Quantos grandes empresários, altos dignitários religiosos, políticos, «directores» disto e daquilo... saberão reconhecer, como João Baptista, os dons superiores de alguém que venha ter com eles? Quantos serão capazes de ajudar os outros a multiplicarem os seus talentos, sobretudo quando isso implica ir-se retirando do primeiro plano?

Na 1ª leitura, aparece o primeiro dos quatro poemas do «servo de Javé», essa figura misteriosa, difícil de identificar – provavelmente retrata o profeta seu autor ou outra figura religiosa impressionante. (Isaías viveu no séc. VIII antes de Cristo; um discípulo espiritual, já 2 séculos depois, é que terá composto os capítulos 40-55 – conhecidos como «O Livro da Consolação», devido ao tema dominante de Deus como salvador). A profundidade e alcance religiosos destes quatro poemas fizeram deles a grande prefiguração de Jesus como «servo perfeito» e «filho muito amado».

Na 2ª leitura, S. Pedro, o chefe dos apóstolos, reconhece o erro do preconceito relativamente a cristãos não judeus, pois verifica como Deus se comunica aos seres humanos «sem acepção de pessoas». Foi só depois de ter meditado, que aceita entrar na casa do «pagão» Cornélio – não, porém, sem ter o cuidado de se justificar perante os cristãos de vistas estreitas...

Porém, o tema comum que sobressai é o da justiça – que «não apaga a torcida que ainda fumega», mas que se procura impor «sem desfalecer nem desistir» (1ª leitura). A justiça que devemos tornar presente no mundo, se queremos agradar a Deus (2ª leitura).

Nos ritos actuais do Baptismo, sobretudo no das crianças, sobressai a importância de o compromisso pela justiça ser conscientemente aceite pelos pais, padrinhos, e toda a comunidade envolvente.

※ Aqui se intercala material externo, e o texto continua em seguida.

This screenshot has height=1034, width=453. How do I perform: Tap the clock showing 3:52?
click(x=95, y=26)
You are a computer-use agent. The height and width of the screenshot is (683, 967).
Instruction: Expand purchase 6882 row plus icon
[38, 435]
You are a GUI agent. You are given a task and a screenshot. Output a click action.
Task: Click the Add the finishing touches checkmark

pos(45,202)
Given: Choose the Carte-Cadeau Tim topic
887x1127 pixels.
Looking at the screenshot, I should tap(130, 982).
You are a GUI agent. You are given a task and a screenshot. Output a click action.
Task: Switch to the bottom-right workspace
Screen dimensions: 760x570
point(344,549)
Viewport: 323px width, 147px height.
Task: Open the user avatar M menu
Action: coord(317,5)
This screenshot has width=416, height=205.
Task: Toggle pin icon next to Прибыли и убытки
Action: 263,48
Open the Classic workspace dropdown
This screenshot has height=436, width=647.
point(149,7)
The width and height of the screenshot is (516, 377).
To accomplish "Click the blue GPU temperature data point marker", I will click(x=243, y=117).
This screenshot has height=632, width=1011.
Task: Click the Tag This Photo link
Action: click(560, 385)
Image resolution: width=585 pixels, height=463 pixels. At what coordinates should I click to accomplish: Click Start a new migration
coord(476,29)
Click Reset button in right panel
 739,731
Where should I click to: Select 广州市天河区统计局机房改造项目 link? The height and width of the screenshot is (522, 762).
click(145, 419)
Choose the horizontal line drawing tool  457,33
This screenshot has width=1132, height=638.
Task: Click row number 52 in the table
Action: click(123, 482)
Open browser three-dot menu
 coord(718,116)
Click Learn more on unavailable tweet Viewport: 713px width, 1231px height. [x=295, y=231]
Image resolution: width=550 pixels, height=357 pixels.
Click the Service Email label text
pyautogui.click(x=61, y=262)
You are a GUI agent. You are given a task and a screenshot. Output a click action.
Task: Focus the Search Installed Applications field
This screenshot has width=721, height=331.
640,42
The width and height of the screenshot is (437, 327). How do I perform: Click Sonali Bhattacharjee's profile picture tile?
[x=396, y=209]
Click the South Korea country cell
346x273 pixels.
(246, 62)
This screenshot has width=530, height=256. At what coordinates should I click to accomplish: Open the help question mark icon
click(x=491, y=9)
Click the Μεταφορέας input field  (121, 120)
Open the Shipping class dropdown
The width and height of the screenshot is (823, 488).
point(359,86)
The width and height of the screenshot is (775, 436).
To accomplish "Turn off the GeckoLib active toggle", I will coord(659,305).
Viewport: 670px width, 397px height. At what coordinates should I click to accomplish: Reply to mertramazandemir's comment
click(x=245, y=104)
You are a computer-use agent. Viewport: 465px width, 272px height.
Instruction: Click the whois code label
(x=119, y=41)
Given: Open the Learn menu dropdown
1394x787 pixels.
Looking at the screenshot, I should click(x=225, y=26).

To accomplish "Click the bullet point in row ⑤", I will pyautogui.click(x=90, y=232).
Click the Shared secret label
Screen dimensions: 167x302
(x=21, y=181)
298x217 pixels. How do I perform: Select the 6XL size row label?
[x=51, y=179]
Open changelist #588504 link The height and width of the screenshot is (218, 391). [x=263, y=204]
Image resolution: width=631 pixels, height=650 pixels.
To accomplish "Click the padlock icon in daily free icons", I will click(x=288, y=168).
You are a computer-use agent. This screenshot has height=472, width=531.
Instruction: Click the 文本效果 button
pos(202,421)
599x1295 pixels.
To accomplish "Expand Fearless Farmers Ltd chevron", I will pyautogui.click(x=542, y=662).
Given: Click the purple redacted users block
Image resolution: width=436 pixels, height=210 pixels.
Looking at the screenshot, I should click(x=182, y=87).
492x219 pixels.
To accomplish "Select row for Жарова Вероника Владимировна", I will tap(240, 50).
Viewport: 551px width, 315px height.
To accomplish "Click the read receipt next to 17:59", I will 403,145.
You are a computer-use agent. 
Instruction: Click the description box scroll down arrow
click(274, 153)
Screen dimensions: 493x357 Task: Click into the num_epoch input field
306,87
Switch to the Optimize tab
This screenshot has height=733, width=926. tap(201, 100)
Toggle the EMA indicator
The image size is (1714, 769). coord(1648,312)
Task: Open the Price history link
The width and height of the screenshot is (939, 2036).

É portanto a comunidade que está em jogo. Ao longo da nossa vida, e particularmente nos momentos difíceis e de grande sofrimento, como quando a morte se anuncia mais insistentemente, é nesta comunidade que deveríamos encontrar a força de caminhar juntos no misterioso projecto da vida, sem desfalecer no caminho da justiça e procurando as estratégias mais engenhosas para a implementar. Deixamos assim às novas gerações o testemunho de que, «apesar de tudo, vale a pena viver».